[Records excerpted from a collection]
━━━━━━━━━━━━━━━━━━━━
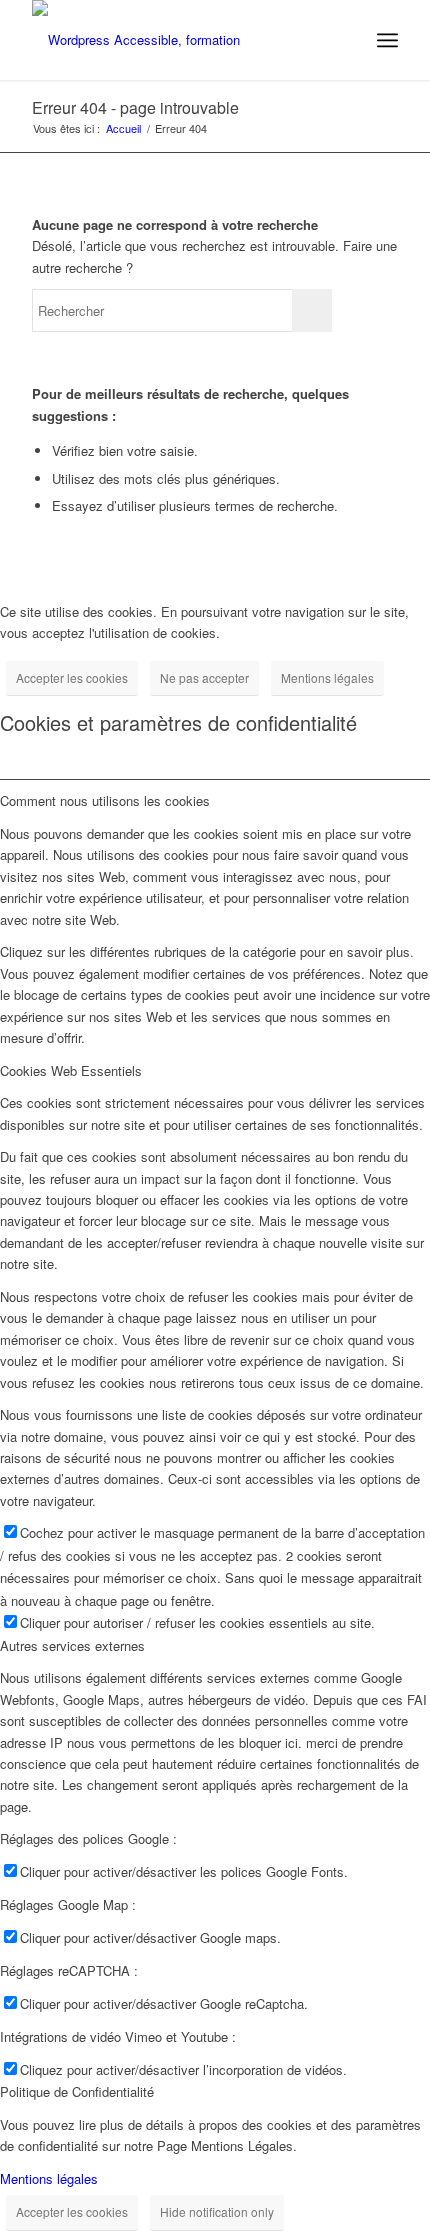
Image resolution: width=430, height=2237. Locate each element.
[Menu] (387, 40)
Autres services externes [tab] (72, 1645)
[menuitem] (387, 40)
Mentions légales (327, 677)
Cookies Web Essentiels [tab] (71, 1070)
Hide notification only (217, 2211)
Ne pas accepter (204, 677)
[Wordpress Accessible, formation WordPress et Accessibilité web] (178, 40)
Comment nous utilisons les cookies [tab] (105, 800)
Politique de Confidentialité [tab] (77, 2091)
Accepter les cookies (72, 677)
━━━━━━━━━━━━━━━━━━━━
§ **Assignment**
Return each line above word for word. Skip the pictures.

§ **Written answer**
Image resolution: width=430, height=2237. Locate each element.
[Menu] (387, 40)
Autres services externes [tab] (72, 1645)
[menuitem] (387, 40)
Mentions légales (327, 677)
Cookies Web Essentiels [tab] (71, 1070)
Hide notification only (217, 2211)
Ne pas accepter (204, 677)
[Wordpress Accessible, formation WordPress et Accessibilité web] (178, 40)
Comment nous utilisons les cookies [tab] (105, 800)
Politique de Confidentialité [tab] (77, 2091)
Accepter les cookies (72, 677)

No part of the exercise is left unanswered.